A report released last week (27 November) reveals that the construction pipeline in the North of England could increase fivefold if major transport infrastructure projects are given the go ahead in next week’s Autumn Statement.
Barbour ABI, which is a chosen provider of construction data to the Office for National Statistics (ONS) and the Government, has published the special report examining current trends in the northern construction market and its prospects for the future.
In the report, it is revealed that the top 25 most valuable projects in the pipeline for the North of England total £8.2 billion. This figure could be set to quintuple if projects such as the £20 billion Trans-Pennine high speed rail development and Phase 2 of HS2, worth £21.2 billion, are approved.

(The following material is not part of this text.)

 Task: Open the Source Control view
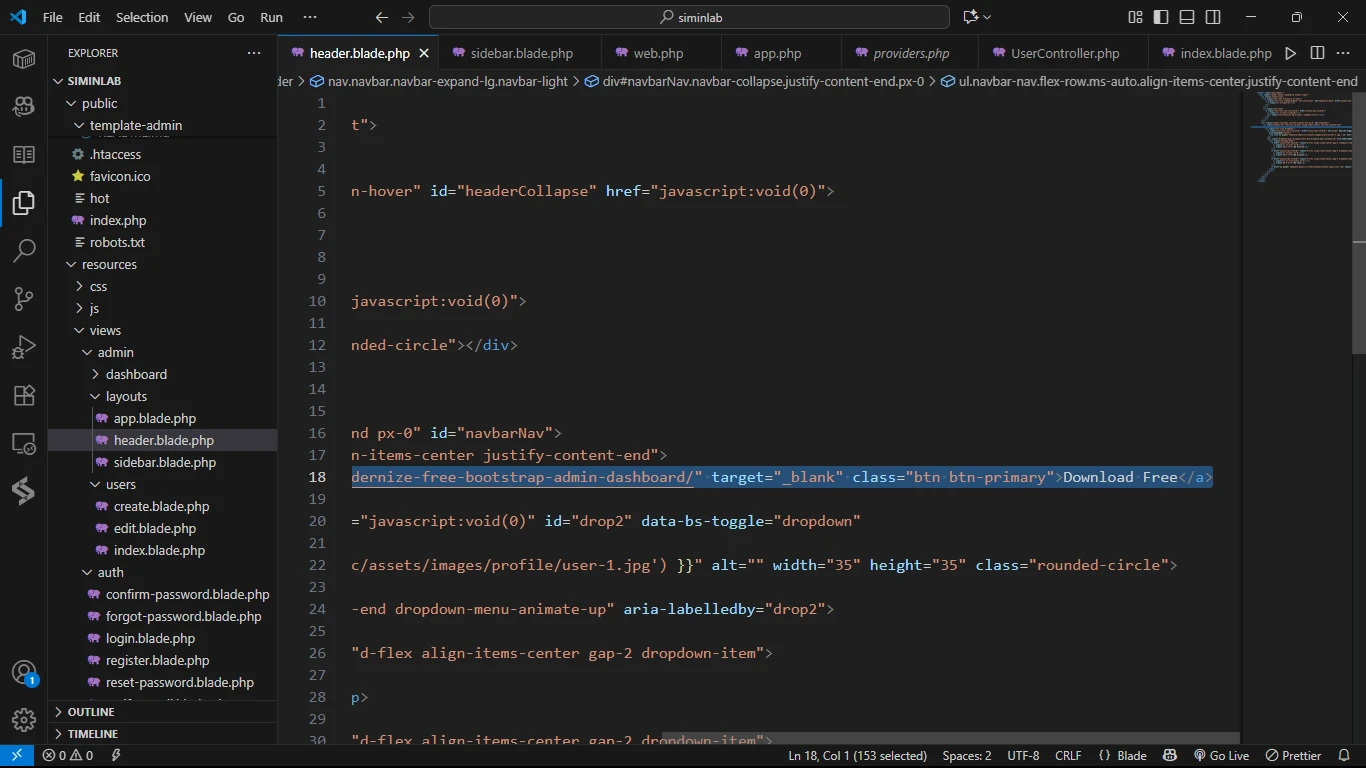coord(24,298)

Experts also believe these projects would create a fully integrated transport hub for the northern regions, facilitating the concept of a ‘ManSheffLeedsPool’ regional economy by building on the individual and collective power of each of these major conurbations.
It is thought the idea of a ‘northern powerhouse’ will be a focal point of Chancellor George Osborne’s Autumn Statement on December 3, with the Government set to outline plans for greater infrastructure investment and devolution outside of the capital.

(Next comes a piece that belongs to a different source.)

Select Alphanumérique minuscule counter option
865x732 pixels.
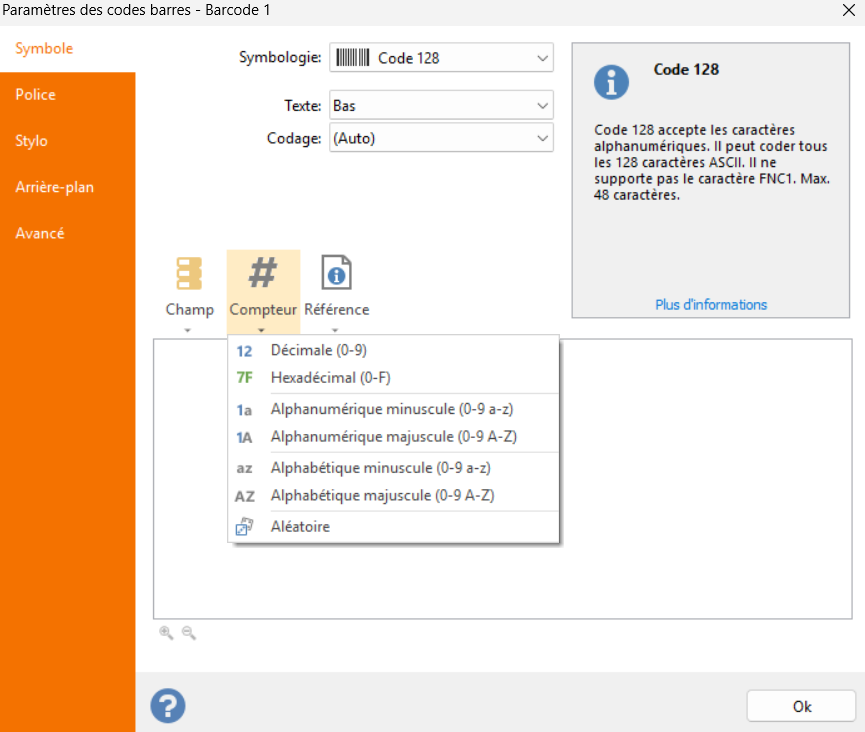[x=391, y=409]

Michael Dall, lead economist at Barbour ABI, commented:
“Our report clearly shows that the northern regions would benefit greatly from investment in transport infrastructure, both in terms of boosting construction output and improving wider economic prosperity.”

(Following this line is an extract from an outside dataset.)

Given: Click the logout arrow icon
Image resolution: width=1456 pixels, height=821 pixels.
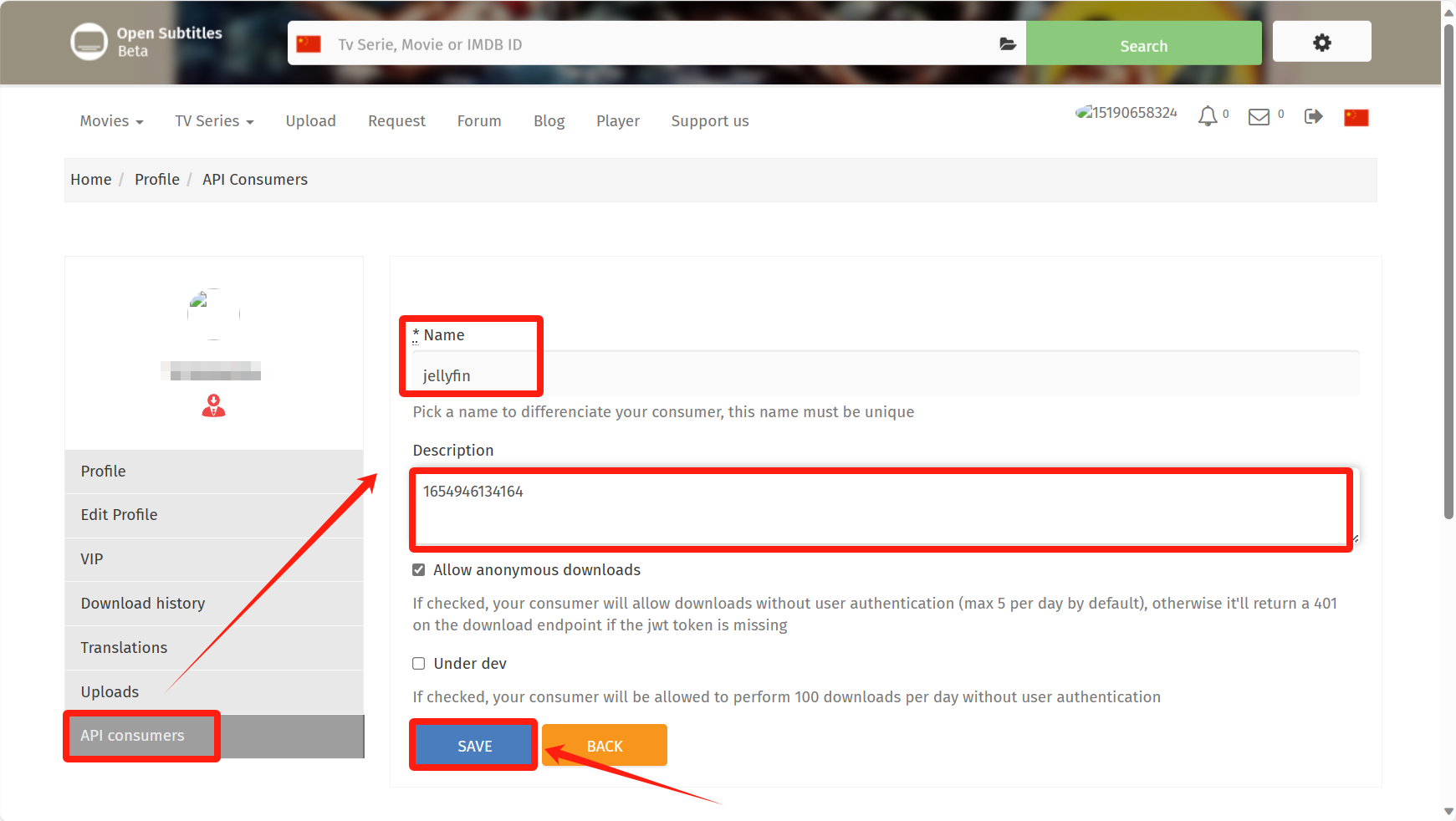Looking at the screenshot, I should (x=1313, y=116).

“While London and the South East are still dominant, accounting for more than a third (35 per cent) of the UK’s construction output last year, the northern regions are performing strongly in the medical, healthcare, industrial and residential sectors.”
“At present, the construction pipeline for the top 25 most valuable projects in London and the South East totals £47.8 billion, outweighing the North’s by five to one. If these transport infrastructure projects do get the green light, it will surely go some way to bridging the gap.”